> **Data records**
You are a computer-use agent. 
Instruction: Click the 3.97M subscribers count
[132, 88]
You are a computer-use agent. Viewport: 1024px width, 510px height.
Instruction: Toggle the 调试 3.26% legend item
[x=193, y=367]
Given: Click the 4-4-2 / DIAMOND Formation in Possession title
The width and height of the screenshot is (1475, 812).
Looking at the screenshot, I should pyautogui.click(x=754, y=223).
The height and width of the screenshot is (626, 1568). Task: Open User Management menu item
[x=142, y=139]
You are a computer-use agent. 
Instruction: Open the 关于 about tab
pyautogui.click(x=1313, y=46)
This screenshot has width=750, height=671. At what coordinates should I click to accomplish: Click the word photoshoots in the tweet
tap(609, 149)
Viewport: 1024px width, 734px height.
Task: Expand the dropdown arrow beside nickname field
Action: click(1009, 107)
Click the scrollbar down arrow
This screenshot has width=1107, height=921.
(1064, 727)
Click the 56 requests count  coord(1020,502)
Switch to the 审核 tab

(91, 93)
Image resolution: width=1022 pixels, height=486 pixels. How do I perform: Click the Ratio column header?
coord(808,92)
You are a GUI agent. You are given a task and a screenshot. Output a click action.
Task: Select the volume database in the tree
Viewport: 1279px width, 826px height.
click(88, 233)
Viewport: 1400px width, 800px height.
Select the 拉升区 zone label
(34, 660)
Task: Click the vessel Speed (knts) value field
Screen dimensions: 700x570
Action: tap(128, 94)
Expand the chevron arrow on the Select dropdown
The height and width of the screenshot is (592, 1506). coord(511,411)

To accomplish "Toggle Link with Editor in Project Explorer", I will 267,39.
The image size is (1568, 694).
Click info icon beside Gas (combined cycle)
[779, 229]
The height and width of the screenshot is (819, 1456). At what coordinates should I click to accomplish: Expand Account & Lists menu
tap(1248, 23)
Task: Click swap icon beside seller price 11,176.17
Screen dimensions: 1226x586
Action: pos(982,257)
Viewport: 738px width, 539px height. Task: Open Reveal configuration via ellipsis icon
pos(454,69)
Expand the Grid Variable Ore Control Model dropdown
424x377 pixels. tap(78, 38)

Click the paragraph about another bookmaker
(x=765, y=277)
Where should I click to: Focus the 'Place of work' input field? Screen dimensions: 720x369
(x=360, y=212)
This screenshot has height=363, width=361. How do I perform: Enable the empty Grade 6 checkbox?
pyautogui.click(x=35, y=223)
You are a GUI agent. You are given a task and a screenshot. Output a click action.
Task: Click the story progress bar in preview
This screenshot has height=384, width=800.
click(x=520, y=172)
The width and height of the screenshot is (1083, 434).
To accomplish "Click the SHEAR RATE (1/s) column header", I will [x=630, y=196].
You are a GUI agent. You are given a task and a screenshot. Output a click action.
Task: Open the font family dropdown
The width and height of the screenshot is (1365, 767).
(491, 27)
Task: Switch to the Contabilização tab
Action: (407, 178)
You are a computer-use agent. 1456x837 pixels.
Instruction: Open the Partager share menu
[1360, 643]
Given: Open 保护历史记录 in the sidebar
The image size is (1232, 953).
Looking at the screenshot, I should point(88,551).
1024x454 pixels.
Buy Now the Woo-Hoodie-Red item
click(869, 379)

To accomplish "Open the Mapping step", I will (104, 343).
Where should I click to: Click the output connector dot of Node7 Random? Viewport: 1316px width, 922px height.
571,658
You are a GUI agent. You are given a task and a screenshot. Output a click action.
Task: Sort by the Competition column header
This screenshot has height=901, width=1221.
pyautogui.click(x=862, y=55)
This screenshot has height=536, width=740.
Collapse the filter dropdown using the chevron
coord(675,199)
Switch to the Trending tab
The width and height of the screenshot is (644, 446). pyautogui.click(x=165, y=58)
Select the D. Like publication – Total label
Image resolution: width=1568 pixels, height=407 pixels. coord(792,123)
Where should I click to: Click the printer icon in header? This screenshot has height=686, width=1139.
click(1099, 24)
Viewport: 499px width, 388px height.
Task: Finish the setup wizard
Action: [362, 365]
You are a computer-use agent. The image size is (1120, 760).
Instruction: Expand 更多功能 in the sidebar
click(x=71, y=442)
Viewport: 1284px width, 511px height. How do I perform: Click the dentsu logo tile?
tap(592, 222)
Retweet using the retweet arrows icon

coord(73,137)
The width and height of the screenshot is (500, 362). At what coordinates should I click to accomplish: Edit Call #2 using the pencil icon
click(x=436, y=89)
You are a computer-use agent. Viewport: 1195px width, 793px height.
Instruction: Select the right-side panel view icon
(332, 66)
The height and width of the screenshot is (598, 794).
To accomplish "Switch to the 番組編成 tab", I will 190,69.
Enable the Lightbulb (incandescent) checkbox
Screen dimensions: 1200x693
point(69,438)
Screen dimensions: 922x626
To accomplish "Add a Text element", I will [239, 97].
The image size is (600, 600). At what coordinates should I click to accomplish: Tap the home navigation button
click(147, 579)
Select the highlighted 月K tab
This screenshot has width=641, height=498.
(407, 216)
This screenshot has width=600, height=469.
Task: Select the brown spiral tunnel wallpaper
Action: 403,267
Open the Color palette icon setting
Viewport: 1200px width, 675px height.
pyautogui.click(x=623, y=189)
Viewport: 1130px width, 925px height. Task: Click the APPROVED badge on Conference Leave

> **Assigned task**
Retype exactly the span of lines from the one with "Instruction: Select the" through the one with "Select the highlighted 月K tab"; include both ends and omit the rest of the material.

> **Task response**
Instruction: Select the right-side panel view icon
(332, 66)
The height and width of the screenshot is (598, 794).
To accomplish "Switch to the 番組編成 tab", I will 190,69.
Enable the Lightbulb (incandescent) checkbox
Screen dimensions: 1200x693
point(69,438)
Screen dimensions: 922x626
To accomplish "Add a Text element", I will [239, 97].
The image size is (600, 600). At what coordinates should I click to accomplish: Tap the home navigation button
click(147, 579)
Select the highlighted 月K tab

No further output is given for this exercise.